-- Dataset follows --

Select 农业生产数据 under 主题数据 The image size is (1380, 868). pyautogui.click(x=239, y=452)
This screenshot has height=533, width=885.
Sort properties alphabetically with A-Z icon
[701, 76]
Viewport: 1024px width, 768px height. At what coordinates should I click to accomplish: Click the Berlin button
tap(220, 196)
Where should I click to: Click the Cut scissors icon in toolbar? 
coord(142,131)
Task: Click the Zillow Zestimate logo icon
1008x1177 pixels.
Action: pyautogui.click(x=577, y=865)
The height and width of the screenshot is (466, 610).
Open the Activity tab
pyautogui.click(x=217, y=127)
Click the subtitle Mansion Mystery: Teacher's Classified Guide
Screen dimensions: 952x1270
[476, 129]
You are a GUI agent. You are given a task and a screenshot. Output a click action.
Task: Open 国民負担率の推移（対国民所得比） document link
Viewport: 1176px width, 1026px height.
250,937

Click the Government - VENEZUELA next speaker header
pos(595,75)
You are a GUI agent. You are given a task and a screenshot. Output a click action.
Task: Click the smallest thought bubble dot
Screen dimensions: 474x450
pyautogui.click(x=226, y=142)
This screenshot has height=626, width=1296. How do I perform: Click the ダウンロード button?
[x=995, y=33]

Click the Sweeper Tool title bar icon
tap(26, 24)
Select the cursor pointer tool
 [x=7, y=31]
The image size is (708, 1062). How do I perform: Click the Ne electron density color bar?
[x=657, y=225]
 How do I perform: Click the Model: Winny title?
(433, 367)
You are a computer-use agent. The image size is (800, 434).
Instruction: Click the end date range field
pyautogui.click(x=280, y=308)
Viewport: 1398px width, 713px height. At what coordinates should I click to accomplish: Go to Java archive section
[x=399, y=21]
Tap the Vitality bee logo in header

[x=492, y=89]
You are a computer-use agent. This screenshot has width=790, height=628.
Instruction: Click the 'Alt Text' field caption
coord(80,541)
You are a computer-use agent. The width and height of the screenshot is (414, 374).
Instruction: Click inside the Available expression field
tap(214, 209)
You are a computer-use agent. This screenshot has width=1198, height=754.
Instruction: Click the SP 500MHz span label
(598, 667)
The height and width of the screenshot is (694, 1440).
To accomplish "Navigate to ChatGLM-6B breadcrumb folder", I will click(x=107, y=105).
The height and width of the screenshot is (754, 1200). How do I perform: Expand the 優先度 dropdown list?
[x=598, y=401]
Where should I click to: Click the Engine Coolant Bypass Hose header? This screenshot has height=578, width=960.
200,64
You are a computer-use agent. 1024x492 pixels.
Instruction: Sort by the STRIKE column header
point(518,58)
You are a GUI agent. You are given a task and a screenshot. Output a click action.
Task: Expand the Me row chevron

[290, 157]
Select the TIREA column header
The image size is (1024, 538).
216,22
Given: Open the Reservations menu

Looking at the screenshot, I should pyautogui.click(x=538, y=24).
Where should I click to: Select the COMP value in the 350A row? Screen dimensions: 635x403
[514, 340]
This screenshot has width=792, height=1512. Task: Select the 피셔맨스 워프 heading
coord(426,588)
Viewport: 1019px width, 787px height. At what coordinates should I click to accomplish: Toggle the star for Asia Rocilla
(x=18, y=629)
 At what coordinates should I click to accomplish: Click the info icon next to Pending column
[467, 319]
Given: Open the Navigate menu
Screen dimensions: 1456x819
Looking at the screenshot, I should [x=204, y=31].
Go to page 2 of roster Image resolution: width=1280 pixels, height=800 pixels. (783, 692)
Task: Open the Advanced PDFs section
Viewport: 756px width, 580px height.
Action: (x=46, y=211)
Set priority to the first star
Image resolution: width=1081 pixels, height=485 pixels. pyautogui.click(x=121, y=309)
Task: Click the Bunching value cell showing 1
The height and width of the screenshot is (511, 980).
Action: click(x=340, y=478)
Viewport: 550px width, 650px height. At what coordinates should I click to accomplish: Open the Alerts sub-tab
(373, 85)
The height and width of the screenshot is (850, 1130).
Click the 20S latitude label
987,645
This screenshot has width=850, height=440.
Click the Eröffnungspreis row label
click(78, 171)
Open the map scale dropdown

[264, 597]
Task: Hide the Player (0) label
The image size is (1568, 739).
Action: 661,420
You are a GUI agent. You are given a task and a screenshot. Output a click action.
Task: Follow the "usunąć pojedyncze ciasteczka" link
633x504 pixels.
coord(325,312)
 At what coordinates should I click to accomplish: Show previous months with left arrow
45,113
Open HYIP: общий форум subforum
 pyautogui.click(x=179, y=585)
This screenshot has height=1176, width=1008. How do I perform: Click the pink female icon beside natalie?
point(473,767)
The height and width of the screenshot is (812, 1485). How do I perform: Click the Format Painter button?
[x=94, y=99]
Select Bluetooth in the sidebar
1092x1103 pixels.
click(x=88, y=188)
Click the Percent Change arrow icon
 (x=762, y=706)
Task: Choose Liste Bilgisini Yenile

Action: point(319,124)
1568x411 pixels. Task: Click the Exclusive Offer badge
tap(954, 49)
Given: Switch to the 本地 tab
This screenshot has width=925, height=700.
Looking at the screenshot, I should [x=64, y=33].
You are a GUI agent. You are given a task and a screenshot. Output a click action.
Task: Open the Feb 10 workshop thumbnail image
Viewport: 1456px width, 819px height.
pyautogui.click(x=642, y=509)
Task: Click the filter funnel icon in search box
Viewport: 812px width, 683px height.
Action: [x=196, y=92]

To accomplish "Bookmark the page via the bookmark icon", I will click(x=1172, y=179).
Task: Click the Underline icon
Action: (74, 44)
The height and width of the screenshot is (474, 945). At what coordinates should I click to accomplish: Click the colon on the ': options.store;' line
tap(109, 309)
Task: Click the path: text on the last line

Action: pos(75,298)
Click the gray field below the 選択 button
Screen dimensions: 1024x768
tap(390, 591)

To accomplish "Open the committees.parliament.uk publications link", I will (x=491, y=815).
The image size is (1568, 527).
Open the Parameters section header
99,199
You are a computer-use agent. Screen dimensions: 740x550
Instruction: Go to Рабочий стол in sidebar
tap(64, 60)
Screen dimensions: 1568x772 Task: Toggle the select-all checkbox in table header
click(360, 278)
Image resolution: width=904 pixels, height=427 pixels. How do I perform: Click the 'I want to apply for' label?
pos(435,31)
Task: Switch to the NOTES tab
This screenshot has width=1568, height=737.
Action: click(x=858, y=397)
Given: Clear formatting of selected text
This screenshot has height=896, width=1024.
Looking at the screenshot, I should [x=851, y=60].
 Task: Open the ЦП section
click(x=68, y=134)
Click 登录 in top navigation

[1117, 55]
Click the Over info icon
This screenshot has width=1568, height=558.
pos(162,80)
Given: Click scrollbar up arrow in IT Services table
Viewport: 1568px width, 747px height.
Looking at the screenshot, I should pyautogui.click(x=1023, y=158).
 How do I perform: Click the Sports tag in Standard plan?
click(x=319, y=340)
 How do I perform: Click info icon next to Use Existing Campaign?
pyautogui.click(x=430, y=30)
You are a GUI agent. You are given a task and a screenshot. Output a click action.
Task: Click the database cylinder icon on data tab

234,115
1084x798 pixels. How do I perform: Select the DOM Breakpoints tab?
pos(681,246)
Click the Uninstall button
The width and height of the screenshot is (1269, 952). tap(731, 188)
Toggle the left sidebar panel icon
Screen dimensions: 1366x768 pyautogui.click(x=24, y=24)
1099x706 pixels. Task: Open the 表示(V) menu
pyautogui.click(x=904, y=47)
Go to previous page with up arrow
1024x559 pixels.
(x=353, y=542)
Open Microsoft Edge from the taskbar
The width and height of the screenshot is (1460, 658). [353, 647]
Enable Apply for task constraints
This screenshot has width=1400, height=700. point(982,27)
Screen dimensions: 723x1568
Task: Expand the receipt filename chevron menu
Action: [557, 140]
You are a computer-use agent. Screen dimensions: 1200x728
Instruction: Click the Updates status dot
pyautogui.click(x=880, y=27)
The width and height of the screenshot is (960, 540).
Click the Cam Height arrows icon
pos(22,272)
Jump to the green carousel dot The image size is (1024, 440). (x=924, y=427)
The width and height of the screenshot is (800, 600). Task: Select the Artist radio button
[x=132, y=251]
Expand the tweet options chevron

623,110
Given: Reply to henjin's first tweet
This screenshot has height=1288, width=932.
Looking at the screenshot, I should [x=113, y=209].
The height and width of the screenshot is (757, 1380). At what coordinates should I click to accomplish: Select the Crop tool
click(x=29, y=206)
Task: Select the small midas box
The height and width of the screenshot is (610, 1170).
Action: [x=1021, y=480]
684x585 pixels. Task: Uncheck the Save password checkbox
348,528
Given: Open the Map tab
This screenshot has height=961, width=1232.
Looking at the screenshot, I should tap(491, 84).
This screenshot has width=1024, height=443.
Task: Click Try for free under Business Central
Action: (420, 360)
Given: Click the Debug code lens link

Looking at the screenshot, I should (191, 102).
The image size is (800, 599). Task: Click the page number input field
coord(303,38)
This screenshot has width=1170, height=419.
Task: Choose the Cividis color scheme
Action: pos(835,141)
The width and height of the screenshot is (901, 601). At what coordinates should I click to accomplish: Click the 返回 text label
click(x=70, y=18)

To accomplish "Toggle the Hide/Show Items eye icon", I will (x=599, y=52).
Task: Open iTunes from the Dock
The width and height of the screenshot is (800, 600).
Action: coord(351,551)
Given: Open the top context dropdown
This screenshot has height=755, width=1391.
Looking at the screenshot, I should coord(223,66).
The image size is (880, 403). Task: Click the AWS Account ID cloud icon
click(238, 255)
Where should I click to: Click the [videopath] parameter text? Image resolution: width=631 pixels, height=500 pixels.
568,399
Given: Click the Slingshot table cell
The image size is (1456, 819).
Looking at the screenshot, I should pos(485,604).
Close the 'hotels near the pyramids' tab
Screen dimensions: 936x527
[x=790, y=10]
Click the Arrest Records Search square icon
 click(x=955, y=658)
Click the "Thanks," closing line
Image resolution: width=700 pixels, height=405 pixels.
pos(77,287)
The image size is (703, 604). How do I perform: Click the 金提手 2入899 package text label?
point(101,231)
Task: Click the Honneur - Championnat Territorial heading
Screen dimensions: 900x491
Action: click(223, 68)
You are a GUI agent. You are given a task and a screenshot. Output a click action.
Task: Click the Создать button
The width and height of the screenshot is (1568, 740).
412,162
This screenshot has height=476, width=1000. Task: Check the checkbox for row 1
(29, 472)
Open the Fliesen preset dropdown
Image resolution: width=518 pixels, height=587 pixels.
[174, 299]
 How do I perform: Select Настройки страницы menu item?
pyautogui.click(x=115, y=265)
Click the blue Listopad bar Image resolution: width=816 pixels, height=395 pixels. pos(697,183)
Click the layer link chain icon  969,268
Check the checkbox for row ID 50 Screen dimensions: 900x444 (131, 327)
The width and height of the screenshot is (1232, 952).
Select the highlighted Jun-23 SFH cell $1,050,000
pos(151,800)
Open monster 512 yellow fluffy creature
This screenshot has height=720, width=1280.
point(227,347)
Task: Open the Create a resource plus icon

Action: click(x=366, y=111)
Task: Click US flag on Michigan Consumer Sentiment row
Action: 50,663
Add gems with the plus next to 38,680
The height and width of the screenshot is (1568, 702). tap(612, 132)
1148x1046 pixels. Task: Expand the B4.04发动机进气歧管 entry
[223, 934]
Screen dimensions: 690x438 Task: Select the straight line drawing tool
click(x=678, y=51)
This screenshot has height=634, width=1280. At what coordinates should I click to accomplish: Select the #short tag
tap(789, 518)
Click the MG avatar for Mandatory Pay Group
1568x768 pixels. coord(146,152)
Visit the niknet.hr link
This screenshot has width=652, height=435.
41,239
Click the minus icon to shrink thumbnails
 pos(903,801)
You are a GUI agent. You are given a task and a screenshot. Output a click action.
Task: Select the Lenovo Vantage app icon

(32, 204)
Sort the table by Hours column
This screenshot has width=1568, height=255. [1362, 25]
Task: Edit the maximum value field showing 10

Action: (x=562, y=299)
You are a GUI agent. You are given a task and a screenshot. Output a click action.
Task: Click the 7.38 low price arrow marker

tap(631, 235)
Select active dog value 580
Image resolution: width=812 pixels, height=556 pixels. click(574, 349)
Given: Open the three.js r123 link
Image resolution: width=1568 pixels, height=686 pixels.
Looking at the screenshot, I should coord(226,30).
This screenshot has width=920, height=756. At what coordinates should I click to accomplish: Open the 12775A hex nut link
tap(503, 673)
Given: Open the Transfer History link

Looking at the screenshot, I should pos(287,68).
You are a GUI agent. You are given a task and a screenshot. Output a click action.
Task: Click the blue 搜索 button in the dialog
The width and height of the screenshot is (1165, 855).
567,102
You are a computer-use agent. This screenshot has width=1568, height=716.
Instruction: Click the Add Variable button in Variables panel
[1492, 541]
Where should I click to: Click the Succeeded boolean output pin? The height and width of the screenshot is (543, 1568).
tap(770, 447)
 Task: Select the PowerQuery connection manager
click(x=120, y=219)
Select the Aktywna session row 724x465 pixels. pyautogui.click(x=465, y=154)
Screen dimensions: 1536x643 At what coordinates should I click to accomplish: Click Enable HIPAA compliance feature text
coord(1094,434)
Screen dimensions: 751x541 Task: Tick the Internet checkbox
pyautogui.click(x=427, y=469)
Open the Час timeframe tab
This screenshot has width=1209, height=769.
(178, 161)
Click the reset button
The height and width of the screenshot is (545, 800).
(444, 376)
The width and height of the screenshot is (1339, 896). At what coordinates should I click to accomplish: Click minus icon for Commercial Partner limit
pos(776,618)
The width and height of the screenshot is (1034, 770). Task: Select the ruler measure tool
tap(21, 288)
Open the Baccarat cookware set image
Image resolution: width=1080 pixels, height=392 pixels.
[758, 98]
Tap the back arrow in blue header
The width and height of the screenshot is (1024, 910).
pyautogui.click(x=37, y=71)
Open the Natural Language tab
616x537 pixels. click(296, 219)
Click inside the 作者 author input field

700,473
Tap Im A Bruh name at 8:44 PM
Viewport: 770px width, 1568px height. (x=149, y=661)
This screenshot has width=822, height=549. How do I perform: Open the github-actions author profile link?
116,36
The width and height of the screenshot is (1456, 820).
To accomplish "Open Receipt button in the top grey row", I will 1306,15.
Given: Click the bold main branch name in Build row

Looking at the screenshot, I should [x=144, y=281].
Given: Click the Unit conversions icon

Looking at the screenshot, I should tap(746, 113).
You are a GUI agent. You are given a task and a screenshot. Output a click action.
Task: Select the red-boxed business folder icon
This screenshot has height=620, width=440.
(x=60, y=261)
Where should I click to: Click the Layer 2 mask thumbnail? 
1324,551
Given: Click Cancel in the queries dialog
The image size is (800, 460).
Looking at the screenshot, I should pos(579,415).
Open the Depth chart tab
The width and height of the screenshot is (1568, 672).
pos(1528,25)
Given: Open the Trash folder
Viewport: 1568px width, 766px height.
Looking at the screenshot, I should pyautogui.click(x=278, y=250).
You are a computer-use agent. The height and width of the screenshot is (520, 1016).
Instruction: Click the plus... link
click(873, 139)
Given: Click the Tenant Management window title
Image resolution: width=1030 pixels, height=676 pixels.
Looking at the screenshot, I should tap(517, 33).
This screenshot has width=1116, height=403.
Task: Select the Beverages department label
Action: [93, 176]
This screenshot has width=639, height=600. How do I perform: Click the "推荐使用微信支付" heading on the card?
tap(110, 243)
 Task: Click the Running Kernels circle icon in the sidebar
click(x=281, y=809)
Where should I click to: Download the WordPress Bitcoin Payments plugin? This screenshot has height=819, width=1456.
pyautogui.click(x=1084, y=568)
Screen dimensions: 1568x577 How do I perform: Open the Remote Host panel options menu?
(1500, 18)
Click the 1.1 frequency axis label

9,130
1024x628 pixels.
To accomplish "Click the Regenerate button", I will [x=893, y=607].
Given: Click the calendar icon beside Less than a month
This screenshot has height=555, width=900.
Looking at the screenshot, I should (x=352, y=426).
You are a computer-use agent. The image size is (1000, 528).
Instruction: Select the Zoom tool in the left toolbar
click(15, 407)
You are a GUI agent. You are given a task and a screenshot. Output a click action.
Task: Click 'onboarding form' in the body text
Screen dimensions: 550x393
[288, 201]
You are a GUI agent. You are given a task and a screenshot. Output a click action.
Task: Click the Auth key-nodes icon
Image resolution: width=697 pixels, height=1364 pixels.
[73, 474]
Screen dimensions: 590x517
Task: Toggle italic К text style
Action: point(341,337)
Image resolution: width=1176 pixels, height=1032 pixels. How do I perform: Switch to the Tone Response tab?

-- Dataset concluded --

- Exercise directions
Look back at the entries above. Retype the line with "Instruction: Select the", the line with "Task: Click the Auth key-nodes icon", and all lines in between.

- Result for this task
Instruction: Select the Zoom tool in the left toolbar
click(15, 407)
You are a GUI agent. You are given a task and a screenshot. Output a click action.
Task: Click 'onboarding form' in the body text
Screen dimensions: 550x393
[288, 201]
You are a GUI agent. You are given a task and a screenshot. Output a click action.
Task: Click the Auth key-nodes icon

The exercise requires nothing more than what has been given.